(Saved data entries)
_____
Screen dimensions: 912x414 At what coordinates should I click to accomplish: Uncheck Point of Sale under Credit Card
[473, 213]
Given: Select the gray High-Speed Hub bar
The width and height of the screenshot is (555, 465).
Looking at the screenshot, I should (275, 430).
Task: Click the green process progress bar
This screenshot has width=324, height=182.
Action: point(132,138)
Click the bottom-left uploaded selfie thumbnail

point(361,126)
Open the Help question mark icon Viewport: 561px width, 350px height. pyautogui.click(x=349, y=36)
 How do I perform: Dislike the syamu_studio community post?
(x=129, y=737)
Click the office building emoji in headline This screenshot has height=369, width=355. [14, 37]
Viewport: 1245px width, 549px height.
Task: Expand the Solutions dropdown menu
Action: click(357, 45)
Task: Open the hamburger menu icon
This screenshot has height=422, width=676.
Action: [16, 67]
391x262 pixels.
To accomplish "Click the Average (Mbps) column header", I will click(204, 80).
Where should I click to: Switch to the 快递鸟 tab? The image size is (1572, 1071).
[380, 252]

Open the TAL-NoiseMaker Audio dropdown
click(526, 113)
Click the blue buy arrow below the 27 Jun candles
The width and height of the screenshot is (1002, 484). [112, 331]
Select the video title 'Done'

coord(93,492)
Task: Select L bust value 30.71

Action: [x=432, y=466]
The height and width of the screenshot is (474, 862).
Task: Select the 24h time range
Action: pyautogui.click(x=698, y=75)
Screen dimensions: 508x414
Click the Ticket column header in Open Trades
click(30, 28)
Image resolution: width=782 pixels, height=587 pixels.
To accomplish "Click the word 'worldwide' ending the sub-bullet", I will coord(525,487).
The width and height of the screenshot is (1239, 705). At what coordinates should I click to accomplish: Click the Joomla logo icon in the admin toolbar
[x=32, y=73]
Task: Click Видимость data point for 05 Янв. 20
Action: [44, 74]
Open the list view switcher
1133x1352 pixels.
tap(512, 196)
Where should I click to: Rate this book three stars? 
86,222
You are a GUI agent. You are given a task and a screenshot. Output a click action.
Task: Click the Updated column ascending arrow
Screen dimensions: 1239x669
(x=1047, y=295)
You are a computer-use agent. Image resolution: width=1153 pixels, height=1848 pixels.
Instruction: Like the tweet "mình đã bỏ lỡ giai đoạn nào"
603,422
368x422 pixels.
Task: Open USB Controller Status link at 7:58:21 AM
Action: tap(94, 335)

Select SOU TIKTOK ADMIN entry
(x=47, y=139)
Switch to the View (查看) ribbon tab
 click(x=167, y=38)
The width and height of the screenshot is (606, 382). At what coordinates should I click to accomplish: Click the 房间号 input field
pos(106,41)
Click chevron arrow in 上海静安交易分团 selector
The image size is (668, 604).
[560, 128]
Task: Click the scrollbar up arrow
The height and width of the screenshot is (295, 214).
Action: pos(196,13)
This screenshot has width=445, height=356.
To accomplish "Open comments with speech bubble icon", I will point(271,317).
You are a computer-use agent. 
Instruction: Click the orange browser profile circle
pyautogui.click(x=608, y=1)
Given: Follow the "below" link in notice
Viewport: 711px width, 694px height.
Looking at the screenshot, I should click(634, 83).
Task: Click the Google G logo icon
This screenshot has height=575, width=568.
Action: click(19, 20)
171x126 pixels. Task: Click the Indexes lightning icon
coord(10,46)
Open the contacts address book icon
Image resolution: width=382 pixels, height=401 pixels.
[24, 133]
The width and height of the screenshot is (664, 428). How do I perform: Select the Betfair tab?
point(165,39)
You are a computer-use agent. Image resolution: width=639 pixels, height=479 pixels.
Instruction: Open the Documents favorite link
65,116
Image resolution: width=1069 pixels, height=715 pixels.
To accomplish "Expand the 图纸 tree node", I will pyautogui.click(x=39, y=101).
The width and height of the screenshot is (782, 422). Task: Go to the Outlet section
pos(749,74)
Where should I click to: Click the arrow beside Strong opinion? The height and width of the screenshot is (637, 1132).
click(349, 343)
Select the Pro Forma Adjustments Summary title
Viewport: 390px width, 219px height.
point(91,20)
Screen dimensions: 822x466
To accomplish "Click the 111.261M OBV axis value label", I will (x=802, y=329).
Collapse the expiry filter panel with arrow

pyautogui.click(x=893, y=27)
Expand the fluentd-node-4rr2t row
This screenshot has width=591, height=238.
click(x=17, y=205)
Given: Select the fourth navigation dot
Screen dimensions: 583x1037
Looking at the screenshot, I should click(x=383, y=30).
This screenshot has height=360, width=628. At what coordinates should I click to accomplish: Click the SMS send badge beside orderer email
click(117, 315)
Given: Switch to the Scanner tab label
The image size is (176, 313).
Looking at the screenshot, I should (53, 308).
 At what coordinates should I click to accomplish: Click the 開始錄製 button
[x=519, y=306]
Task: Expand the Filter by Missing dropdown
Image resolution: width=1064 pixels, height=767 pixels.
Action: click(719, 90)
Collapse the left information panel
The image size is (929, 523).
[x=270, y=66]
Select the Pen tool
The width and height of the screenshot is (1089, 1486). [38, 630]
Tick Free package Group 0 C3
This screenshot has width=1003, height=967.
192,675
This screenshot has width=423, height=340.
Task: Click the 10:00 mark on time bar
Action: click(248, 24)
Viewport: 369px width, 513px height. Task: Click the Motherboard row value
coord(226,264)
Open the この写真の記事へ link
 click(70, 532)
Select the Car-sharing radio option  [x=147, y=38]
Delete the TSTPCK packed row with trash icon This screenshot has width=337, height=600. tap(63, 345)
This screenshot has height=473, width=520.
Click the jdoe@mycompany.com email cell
_____
**What you have to do**. Write the entries above out again, verbatim.

**Response to this exercise**.
Screen dimensions: 912x414 At what coordinates should I click to accomplish: Uncheck Point of Sale under Credit Card
[473, 213]
Given: Select the gray High-Speed Hub bar
The width and height of the screenshot is (555, 465).
Looking at the screenshot, I should (275, 430).
Task: Click the green process progress bar
This screenshot has width=324, height=182.
Action: point(132,138)
Click the bottom-left uploaded selfie thumbnail

point(361,126)
Open the Help question mark icon Viewport: 561px width, 350px height. pyautogui.click(x=349, y=36)
 How do I perform: Dislike the syamu_studio community post?
(x=129, y=737)
Click the office building emoji in headline This screenshot has height=369, width=355. [14, 37]
Viewport: 1245px width, 549px height.
Task: Expand the Solutions dropdown menu
Action: click(357, 45)
Task: Open the hamburger menu icon
This screenshot has height=422, width=676.
Action: [16, 67]
391x262 pixels.
To accomplish "Click the Average (Mbps) column header", I will click(204, 80).
Where should I click to: Switch to the 快递鸟 tab? The image size is (1572, 1071).
[380, 252]

Open the TAL-NoiseMaker Audio dropdown
click(526, 113)
Click the blue buy arrow below the 27 Jun candles
The width and height of the screenshot is (1002, 484). [112, 331]
Select the video title 'Done'

coord(93,492)
Task: Select L bust value 30.71

Action: [x=432, y=466]
The height and width of the screenshot is (474, 862).
Task: Select the 24h time range
Action: pyautogui.click(x=698, y=75)
Screen dimensions: 508x414
Click the Ticket column header in Open Trades
click(30, 28)
Image resolution: width=782 pixels, height=587 pixels.
To accomplish "Click the word 'worldwide' ending the sub-bullet", I will coord(525,487).
The width and height of the screenshot is (1239, 705). At what coordinates should I click to accomplish: Click the Joomla logo icon in the admin toolbar
[x=32, y=73]
Task: Click Видимость data point for 05 Янв. 20
Action: [44, 74]
Open the list view switcher
1133x1352 pixels.
tap(512, 196)
Where should I click to: Rate this book three stars? 
86,222
You are a GUI agent. You are given a task and a screenshot. Output a click action.
Task: Click the Updated column ascending arrow
Screen dimensions: 1239x669
(x=1047, y=295)
You are a computer-use agent. Image resolution: width=1153 pixels, height=1848 pixels.
Instruction: Like the tweet "mình đã bỏ lỡ giai đoạn nào"
603,422
368x422 pixels.
Task: Open USB Controller Status link at 7:58:21 AM
Action: tap(94, 335)

Select SOU TIKTOK ADMIN entry
(x=47, y=139)
Switch to the View (查看) ribbon tab
 click(x=167, y=38)
The width and height of the screenshot is (606, 382). At what coordinates should I click to accomplish: Click the 房间号 input field
pos(106,41)
Click chevron arrow in 上海静安交易分团 selector
The image size is (668, 604).
[560, 128]
Task: Click the scrollbar up arrow
The height and width of the screenshot is (295, 214).
Action: pos(196,13)
This screenshot has width=445, height=356.
To accomplish "Open comments with speech bubble icon", I will point(271,317).
You are a computer-use agent. 
Instruction: Click the orange browser profile circle
pyautogui.click(x=608, y=1)
Given: Follow the "below" link in notice
Viewport: 711px width, 694px height.
Looking at the screenshot, I should click(634, 83).
Task: Click the Google G logo icon
This screenshot has height=575, width=568.
Action: click(19, 20)
171x126 pixels. Task: Click the Indexes lightning icon
coord(10,46)
Open the contacts address book icon
Image resolution: width=382 pixels, height=401 pixels.
[24, 133]
The width and height of the screenshot is (664, 428). How do I perform: Select the Betfair tab?
point(165,39)
You are a computer-use agent. Image resolution: width=639 pixels, height=479 pixels.
Instruction: Open the Documents favorite link
65,116
Image resolution: width=1069 pixels, height=715 pixels.
To accomplish "Expand the 图纸 tree node", I will pyautogui.click(x=39, y=101).
The width and height of the screenshot is (782, 422). Task: Go to the Outlet section
pos(749,74)
Where should I click to: Click the arrow beside Strong opinion? The height and width of the screenshot is (637, 1132).
click(349, 343)
Select the Pro Forma Adjustments Summary title
Viewport: 390px width, 219px height.
point(91,20)
Screen dimensions: 822x466
To accomplish "Click the 111.261M OBV axis value label", I will (x=802, y=329).
Collapse the expiry filter panel with arrow

pyautogui.click(x=893, y=27)
Expand the fluentd-node-4rr2t row
This screenshot has width=591, height=238.
click(x=17, y=205)
Given: Select the fourth navigation dot
Screen dimensions: 583x1037
Looking at the screenshot, I should click(x=383, y=30).
This screenshot has height=360, width=628. At what coordinates should I click to accomplish: Click the SMS send badge beside orderer email
click(117, 315)
Given: Switch to the Scanner tab label
The image size is (176, 313).
Looking at the screenshot, I should (53, 308).
 At what coordinates should I click to accomplish: Click the 開始錄製 button
[x=519, y=306]
Task: Expand the Filter by Missing dropdown
Image resolution: width=1064 pixels, height=767 pixels.
Action: click(719, 90)
Collapse the left information panel
The image size is (929, 523).
[x=270, y=66]
Select the Pen tool
The width and height of the screenshot is (1089, 1486). [38, 630]
Tick Free package Group 0 C3
This screenshot has width=1003, height=967.
192,675
This screenshot has width=423, height=340.
Task: Click the 10:00 mark on time bar
Action: click(248, 24)
Viewport: 369px width, 513px height. Task: Click the Motherboard row value
coord(226,264)
Open the この写真の記事へ link
 click(70, 532)
Select the Car-sharing radio option  [x=147, y=38]
Delete the TSTPCK packed row with trash icon This screenshot has width=337, height=600. tap(63, 345)
This screenshot has height=473, width=520.
Click the jdoe@mycompany.com email cell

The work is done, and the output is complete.